A couple of researchers from Carnegie Mellon and Hitachi have written a paper on an extension to VoiceXML to more easily support complex dialog systems. Their focus is on scenarios where you have multiple related dialogs and want to allow for flexible transitions between these dialogs. From the abstract:
This paper describes DialogXML, an extension to VoiceXML that supports a more implicitly declarative language for dialog scenarios, and ScenarioXML, a straightforward combination of DialogXML with the template-filling mechanism of Java Server Pages.
Essentially the same group also recently published a paper in the Information Processing Society of Japan SIG Notes on a spoken dialog management architecture for car telematics systems using VoiceXML, DialogXML, and ScenarioXML.
This is really interesting stuff, but I still struggle with the idea of using an XML-based language for programming. I really like the idea of being able to validate my code against a DTD or schema, but the code ends up being really verbose and hard to read. It’s even worse than JSP or ASP coding. XML just doesn’t seem like the most user friendly way to describe these kinds of state transition diagrams.

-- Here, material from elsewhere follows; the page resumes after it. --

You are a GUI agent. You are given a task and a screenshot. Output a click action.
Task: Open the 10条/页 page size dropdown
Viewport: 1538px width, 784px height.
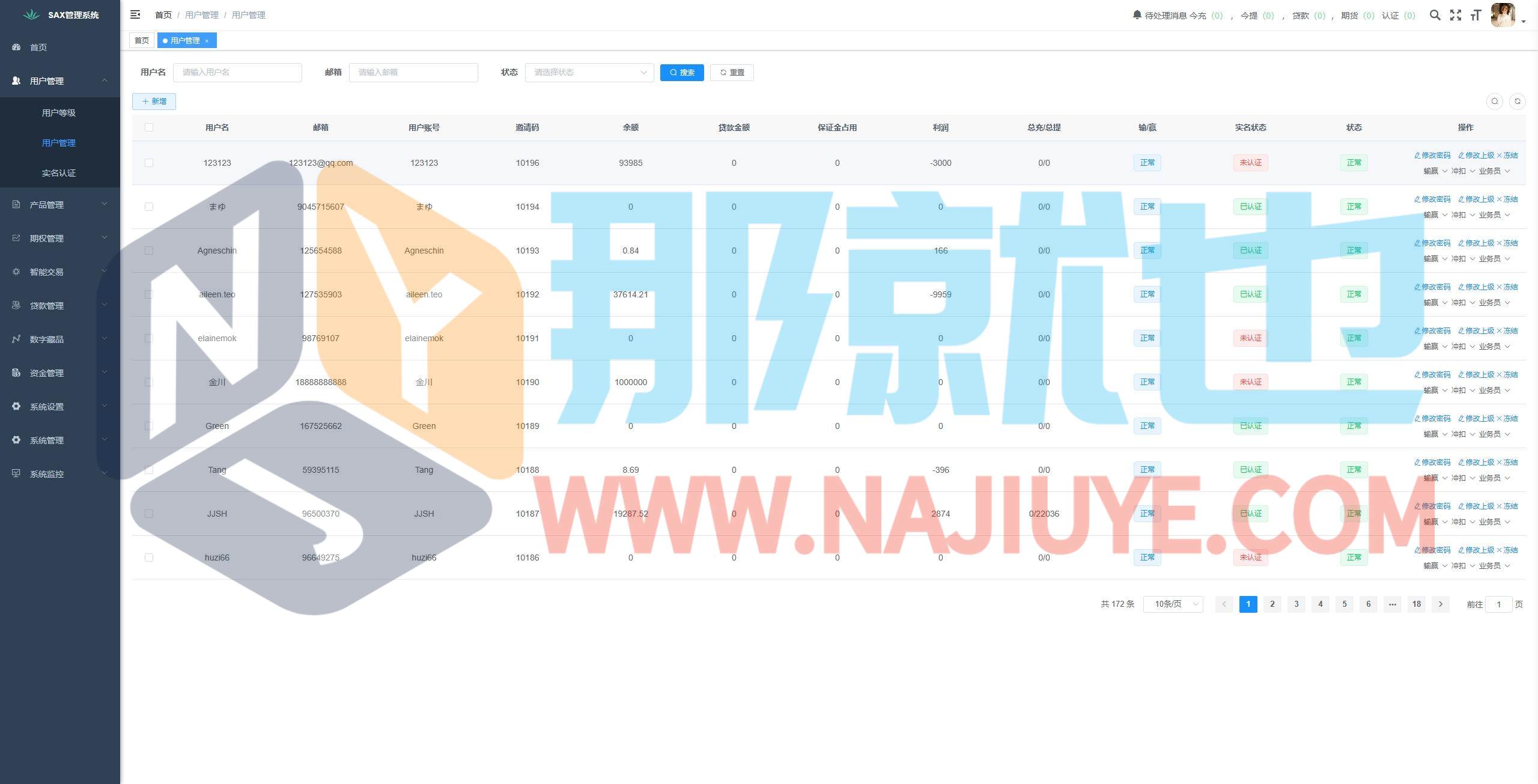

Hi Robert – thanks for highlighting DialogXML, I’ll take a look. You make some interesting comments about using XML for dialog. If XML doesn’t seem suited to state transition diagrams, do you have suggestions for anything else that you think might be more suitable?
John
Excellent question. No, unfortunately, I don’t have a good alternative suggestion. I would prefer Java or Python, and I suspect you might prefer C#. Those are all great choices, but a programming language specific approach has its own obvious limitations. And language independent APIs like the DOM tend to be equally mediocre in all languages.
Maybe we are just too early in the cycle of graphical development tools for designing speech applications. The speech app building tools I’ve used so far have seemed great for novices, but become very limiting as you become more expert.
Of course, if the development tool adds a proprietary abstraction layer on top of the XML and standards based approach, you lose the primary advantage of portability.